Check each line of the entries below for the word "icon", and copy out the ones that have it.

§ **RAW DATA**:
::::
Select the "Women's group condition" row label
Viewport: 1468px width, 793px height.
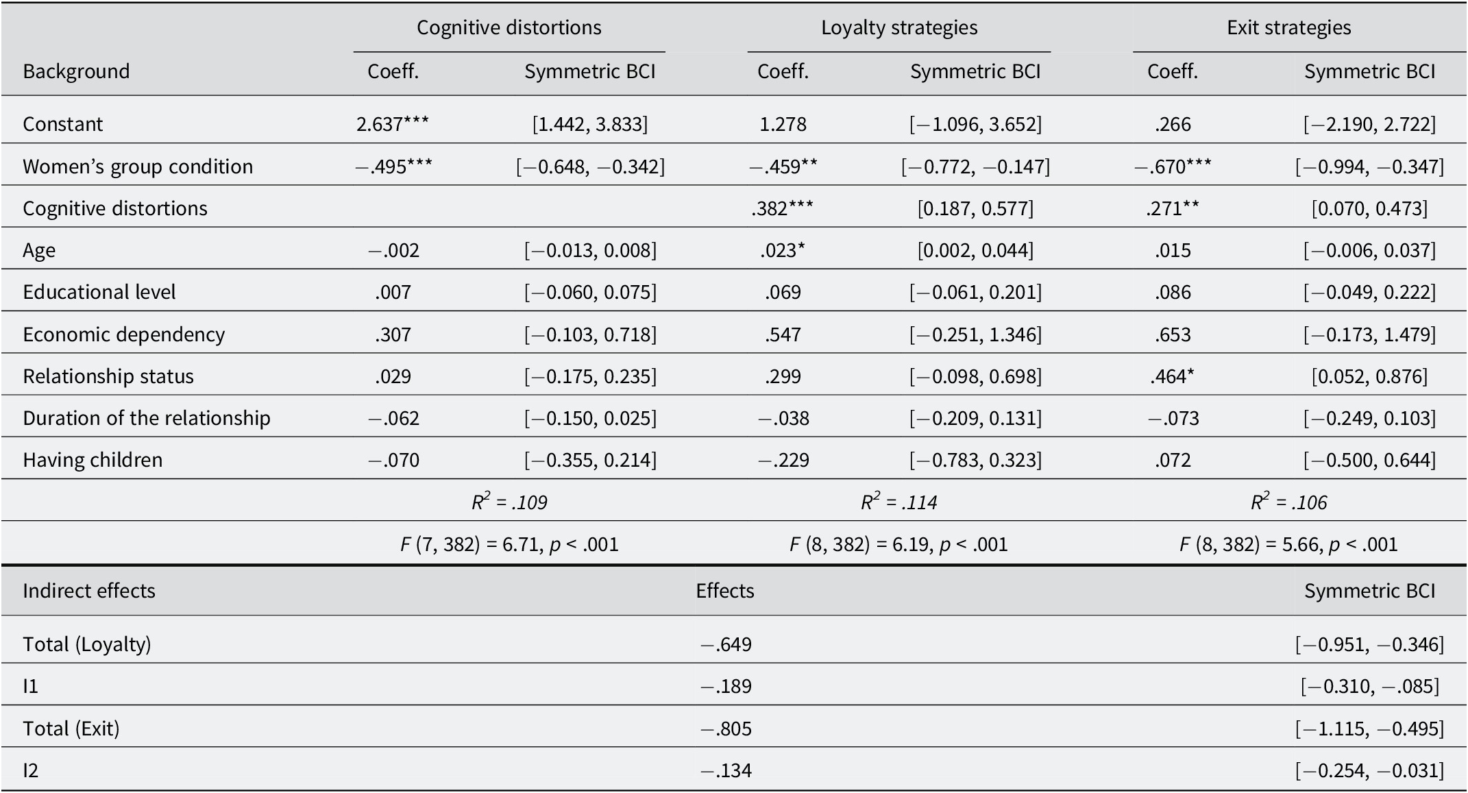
::::
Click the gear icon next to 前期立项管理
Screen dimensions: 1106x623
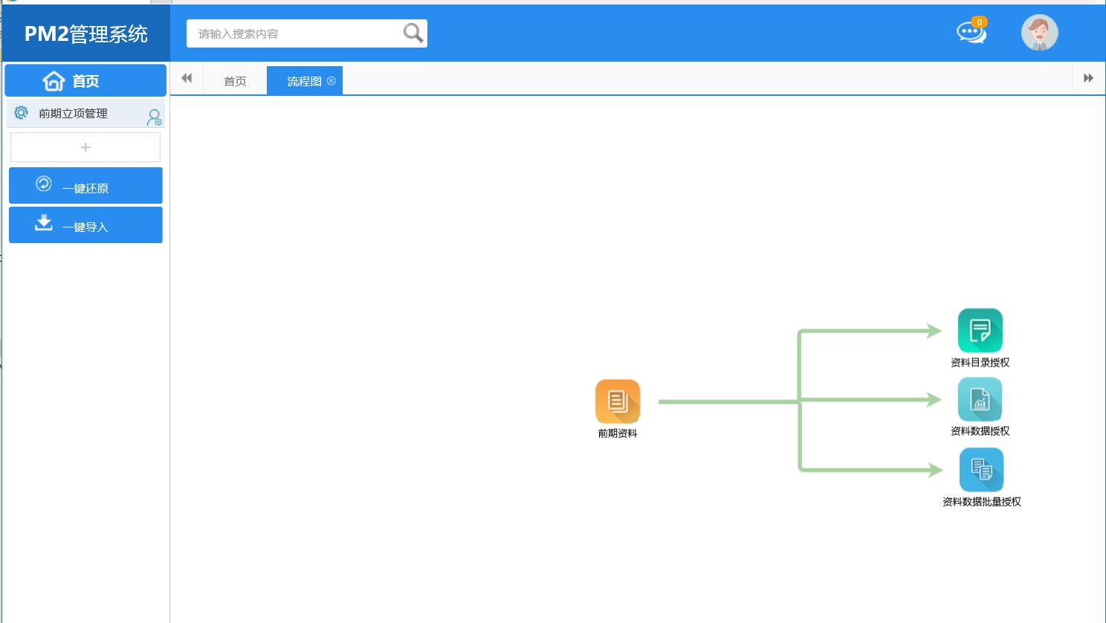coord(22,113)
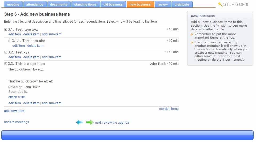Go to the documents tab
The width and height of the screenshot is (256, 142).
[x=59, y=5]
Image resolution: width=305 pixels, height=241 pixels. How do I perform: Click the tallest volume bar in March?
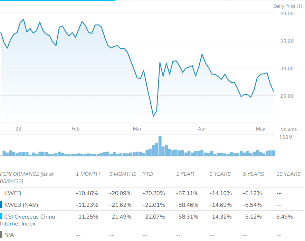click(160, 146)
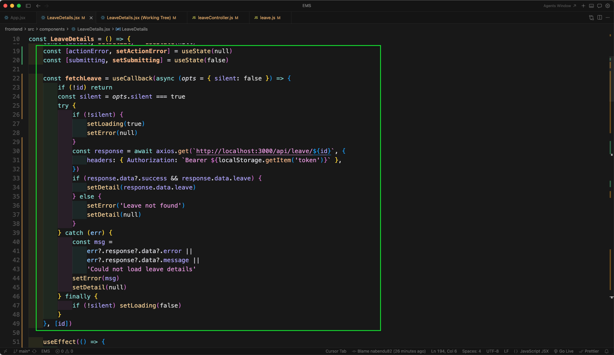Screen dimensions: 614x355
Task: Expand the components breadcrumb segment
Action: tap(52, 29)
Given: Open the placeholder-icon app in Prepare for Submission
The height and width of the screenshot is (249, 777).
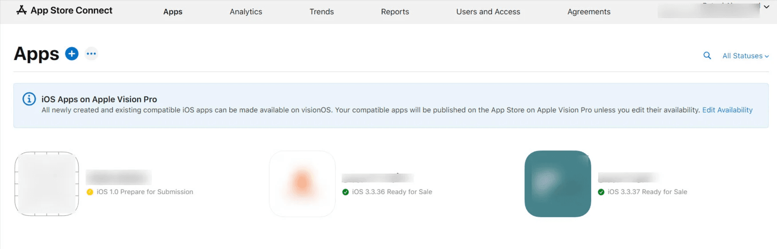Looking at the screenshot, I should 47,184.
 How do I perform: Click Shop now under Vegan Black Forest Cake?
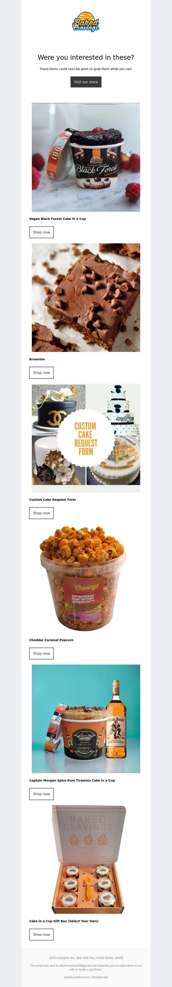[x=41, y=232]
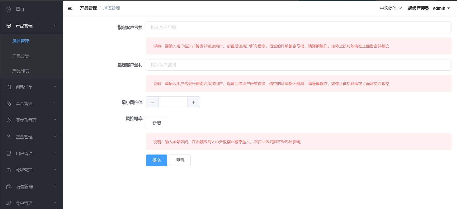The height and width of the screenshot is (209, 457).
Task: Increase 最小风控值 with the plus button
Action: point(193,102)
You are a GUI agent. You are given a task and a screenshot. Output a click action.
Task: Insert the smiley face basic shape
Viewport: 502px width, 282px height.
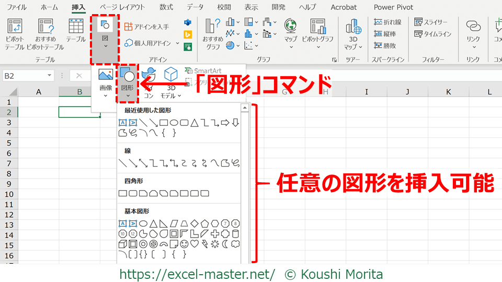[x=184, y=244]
::::
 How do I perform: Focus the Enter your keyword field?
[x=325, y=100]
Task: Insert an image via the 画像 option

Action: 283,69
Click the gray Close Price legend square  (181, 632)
::::
§ **WRITTEN RESPONSE**:
Click the gear icon next to 前期立项管理
Given: Open the placeholder-icon app in Prepare for Submission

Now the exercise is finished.